Banjarmasin, Koranpelita.com
Gelombang penolakan terhadap sejumlah pasal revisi RUU Penyiaran yang dinilai bermasalah, terus digelorakan.
Hari ini, Koalisi Masyarakat Peduli Pers Banua dari organisasi jurnalis, lembaga pers mahasiswa, aktivis, dan pembuatan konten creator, menggelar unjukrasa di halaman kantor DPRD Provinsi Kalimantan Selatan, Jalan Lambung Mangkurat, Banjarmasin, Senin (24/6/2024).
Sebelumnya, massa memulai aksi dari kawasan Bundaran Hotel A Banjarmasin. Mereka membentangkan spanduk tentang penolakan RUU Penyiaran sembari berorasi.
Sekitar 15 menit, massa bergerak berjalan ke depan gedung DPRD Kalsel yang berjarak tak jauh dari bundaran Hotel A.
Koordinator Aksi, Diananta Putera Sumedi dalam orasinya mengungkapkan, RUU Penyiaran berpotensi memberangus kemerdekaan pers, kebebasan berekspresi, dan kebebasan berpendapat.
“Dalam draft revisi tersebut terdapat sejumlah pasal yang bermasalah,” tegasnya.
Dalam aksi ini, massa mendesak DPRD Kalsel menyampaikan tuntutan mereka untuk menghapus pasal-pasal bermasalah dalam RUU Penyiaran ke DPR RI.
Perwakilan DPRD Kalsel yang menemui massa yaitu Ketua Komisi I, Suripno Sumas, berjanji meneruskan aspirasi Masyarakat Peduli Pers ke Komisi I DPR RI.
Suripno juga ingin, gelombang penolakan saat ini bisa menjadi bahan pertimbangan DPR RI sebelum mengetok palu revisi UU Penyiaran yang sedang ditunda.

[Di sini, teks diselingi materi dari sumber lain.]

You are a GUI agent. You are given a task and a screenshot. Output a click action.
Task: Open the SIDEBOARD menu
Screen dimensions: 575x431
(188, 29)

“Aspirasi ini akan saya sampaikan kepada Ketua DPRD Kalsel. Kemudian bulan Juli kami ada agenda ke Jakarta, tuntutan ini sekaligus disampaikan,” janjinya.
Salahsatu peserta aksi dari Aliansi Jurnalis Independen (AJI) Balikpapan Biro Banjarmasin, mencatat ada beberapa yang mengancam kerja-kerja jurnalistik dan menunjukkan seakan pemerintah alergi terhadap kritik. Seperti pelarangan siaran ekslusif jurnalisme investigasi yang tercantum dalam Pasal 50B ayat 2 huruf (c) RUU Penyiaran.
“Larangan ini membatasi ruang gerak jurnalis dalam melakukan investigasi mendalam yang merupakan salah satu fungsi kontrol sosial pers,” kata Hari TW.
Menurutnya, karya jurnalistik seringkali mengungkap kebenaran yang tidak terjangkau oleh laporan berita biasa. Jika tak lagi diizinkan, maka akan mengganggu elemen penting dalam demokrasi.
Dalam RUU Penyiaran yang baru juga mengandung “pasal karet”. Seperti contoh, Pasal 50B ayat 2 huruf (k) yang memuat larangan membuat konten siaran yang mengandung penghinaan dan pencemaran nama baik, mirip dengan “pasal karet” dalam UU ITE.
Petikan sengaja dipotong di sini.